[Dataset items]

....................

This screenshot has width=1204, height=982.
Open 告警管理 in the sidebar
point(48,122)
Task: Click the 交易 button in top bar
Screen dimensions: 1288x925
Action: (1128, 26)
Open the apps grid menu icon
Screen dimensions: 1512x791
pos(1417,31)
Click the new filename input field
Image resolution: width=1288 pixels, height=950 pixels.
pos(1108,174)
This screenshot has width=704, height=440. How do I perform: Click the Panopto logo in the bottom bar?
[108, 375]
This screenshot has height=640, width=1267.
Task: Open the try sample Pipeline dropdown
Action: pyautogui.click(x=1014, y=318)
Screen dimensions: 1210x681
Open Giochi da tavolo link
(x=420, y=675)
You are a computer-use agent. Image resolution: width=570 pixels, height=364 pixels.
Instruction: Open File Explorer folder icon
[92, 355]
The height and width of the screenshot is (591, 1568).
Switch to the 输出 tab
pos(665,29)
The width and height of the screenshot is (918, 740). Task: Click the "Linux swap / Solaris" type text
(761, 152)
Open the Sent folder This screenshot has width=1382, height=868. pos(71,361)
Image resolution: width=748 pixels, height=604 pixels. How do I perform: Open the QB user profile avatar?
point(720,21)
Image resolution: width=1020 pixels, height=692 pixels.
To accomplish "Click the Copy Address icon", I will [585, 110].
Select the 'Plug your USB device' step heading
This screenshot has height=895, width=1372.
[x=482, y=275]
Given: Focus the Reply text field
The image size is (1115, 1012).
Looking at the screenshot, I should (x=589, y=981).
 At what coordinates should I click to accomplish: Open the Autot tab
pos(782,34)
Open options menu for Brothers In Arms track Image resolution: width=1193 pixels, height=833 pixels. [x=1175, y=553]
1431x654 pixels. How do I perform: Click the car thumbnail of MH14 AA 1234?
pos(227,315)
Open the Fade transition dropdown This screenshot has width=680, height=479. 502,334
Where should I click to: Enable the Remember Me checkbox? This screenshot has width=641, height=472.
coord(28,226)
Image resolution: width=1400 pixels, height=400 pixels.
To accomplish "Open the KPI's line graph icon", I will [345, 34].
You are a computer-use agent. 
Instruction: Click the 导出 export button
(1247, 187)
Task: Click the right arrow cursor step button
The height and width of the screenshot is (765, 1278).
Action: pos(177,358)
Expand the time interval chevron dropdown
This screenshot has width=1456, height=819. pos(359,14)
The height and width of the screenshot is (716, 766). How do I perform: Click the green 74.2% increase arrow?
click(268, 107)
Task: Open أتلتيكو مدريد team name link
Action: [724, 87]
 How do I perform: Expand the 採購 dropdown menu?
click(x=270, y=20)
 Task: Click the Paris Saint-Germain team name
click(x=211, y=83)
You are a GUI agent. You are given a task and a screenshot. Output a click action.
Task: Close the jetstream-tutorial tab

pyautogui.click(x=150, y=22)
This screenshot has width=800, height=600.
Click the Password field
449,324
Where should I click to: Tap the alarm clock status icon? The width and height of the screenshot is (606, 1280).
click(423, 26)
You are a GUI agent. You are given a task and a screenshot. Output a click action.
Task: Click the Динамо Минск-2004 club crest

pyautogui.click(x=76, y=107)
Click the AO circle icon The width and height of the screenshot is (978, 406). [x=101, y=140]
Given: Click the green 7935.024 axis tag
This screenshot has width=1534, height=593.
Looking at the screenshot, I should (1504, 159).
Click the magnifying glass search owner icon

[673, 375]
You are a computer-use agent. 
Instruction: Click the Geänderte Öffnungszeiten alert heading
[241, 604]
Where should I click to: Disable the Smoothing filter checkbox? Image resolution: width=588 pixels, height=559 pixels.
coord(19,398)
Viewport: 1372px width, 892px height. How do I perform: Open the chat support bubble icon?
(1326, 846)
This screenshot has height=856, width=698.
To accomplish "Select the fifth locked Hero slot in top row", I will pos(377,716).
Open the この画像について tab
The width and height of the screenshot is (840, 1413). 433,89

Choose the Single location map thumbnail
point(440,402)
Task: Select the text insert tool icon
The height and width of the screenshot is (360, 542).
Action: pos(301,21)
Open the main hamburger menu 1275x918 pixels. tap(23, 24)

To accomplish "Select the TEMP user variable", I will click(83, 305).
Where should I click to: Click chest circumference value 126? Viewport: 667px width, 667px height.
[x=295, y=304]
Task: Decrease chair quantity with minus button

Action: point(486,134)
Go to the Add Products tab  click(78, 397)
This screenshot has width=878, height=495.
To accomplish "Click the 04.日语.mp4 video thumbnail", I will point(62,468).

....................

DIRECTIONS FOR THIS TASK>
Copy the data lines starting at the one containing "The height and width of the screenshot is (716, 766)." and ending at the one containing "click(x=211, y=83)", keeping them unchanged.

RESPONSE>
The height and width of the screenshot is (716, 766). How do I perform: Click the green 74.2% increase arrow?
click(268, 107)
Task: Open أتلتيكو مدريد team name link
Action: [724, 87]
 How do I perform: Expand the 採購 dropdown menu?
click(x=270, y=20)
 Task: Click the Paris Saint-Germain team name
click(x=211, y=83)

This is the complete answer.